提示抜粋:
────

社会

新型コロナワクチンで感染者数や死者数大幅減か 京都大が試算

おととし、新型コロナウイルスのワクチン接種が始まってから最初の10か月間で、ワクチンの効果によって感染者数や死者数が大幅に減少した可能性があるとする試算結果を京都大学の西浦博教授らのグループが発表しました。

この試算は京都大学の西浦博教授らのグループが国際的な科学雑誌「サイエンティフィック・リポーツ」で発表しました。

グループは、国内で新型コロナウイルスのワクチン接種が始まったおととし2月から11月までの10か月間について、感染者数や死亡者数などを数理モデルを使ってシミュレーションしました。

シミュレーションでは無症状感染などを含めた実際の感染者数が報告の4倍だったと想定し、人の移動状況のデータや変異ウイルスの性質、それにワクチンの接種状況などの要因を実際のデータに合致するよう数式化しました。

そして、この数式を使って仮にワクチンが無かった場合を試算すると、この期間の感染者数はおよそ6330万人、死者数がおよそ36万4000人に上るという計算結果になったということです。

実際には、感染者数の推計がおよそ470万人、死者数がおよそ1万人で、大幅に少なかったということです。

────

指示: 上に示したワクチン効果の試算に関する記事を、最後の文に続けて書き進めてください。

────

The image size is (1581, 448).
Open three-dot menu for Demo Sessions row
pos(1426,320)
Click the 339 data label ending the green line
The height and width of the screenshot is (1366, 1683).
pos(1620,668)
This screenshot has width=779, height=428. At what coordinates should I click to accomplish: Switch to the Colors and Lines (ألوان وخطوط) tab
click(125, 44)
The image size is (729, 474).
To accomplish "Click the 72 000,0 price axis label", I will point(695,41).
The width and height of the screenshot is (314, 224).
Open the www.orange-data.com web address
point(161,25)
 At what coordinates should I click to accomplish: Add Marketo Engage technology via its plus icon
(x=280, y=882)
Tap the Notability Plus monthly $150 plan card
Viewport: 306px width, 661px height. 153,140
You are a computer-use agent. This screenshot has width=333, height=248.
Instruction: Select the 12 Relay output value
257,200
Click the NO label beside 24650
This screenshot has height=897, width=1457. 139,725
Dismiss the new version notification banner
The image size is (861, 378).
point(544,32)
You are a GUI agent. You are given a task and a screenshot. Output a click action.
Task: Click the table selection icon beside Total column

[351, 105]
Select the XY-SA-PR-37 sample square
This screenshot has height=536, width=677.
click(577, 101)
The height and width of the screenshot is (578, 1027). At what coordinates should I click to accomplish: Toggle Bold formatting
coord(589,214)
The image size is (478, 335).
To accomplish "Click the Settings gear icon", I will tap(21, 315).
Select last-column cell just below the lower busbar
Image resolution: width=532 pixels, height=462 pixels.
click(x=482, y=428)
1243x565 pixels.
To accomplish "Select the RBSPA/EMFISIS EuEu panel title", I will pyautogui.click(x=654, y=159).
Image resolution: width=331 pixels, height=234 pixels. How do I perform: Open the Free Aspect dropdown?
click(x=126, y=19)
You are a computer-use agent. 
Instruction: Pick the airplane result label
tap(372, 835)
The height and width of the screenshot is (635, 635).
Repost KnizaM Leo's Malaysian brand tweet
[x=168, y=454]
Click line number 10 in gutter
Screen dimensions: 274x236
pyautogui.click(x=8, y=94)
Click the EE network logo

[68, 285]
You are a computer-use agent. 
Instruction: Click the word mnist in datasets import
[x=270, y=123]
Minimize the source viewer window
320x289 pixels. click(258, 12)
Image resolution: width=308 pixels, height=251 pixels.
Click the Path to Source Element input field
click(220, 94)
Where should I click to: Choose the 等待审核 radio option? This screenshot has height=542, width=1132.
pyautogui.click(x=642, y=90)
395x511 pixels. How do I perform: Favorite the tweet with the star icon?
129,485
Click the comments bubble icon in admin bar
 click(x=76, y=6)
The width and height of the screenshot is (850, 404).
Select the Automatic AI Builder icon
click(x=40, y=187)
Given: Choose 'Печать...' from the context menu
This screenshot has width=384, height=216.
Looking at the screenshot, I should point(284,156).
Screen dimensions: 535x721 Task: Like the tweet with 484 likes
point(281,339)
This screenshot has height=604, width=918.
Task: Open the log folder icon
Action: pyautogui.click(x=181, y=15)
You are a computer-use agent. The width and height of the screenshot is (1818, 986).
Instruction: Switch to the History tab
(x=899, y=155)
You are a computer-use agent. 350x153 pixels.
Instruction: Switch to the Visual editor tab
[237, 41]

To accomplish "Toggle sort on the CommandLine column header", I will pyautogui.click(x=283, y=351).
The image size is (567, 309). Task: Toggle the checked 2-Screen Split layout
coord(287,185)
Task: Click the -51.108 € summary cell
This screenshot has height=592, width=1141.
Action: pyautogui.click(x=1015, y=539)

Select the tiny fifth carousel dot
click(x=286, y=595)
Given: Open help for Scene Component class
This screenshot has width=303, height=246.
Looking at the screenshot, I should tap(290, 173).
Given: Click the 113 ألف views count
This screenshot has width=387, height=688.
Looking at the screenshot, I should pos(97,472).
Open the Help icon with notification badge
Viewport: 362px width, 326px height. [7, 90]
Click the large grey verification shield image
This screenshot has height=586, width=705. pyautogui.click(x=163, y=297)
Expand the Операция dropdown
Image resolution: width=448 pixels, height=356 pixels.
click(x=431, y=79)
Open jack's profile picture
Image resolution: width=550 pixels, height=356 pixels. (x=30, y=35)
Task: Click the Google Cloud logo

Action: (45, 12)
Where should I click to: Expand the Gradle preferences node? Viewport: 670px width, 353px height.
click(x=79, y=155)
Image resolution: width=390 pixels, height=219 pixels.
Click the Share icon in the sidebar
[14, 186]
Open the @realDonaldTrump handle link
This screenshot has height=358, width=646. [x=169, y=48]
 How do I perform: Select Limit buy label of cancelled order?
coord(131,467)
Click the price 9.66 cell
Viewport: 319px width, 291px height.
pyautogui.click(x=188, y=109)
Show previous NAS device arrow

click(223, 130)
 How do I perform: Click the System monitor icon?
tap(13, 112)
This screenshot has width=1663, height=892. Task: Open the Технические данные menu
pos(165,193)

────

記述回答:
グループでは、ワクチン接種が進んだことで接種しなかった人も感染から守られる「集団免疫」の状態が生まれたことが効果を高める一因になったと分析しています。

西浦教授は「この手法を使うことで、将来的には、ワクチンの効果をリアルタイムに確認しながら接種を進める体制を作ることが期待できる」と話しました。

専門家 “間接的な効果大の可能性”

西浦教授らのグループが発表した試算結果について、数理モデルに詳しい東京学芸大学の稲葉寿特任教授は「ワクチンがなかった場合に感染状況がどうなっていたかを実際に観測することはできないが、数理モデルを使った今回の試算によって、ワクチンの間接的な効果が非常に大きなものだった可能性があることが分かる。人口レベルでのワクチンの効果をどう評価するかについては今のところ決まった手法が無いので、想定外の要因がないかなどは今後も検討し続ける必要がある」と話しています。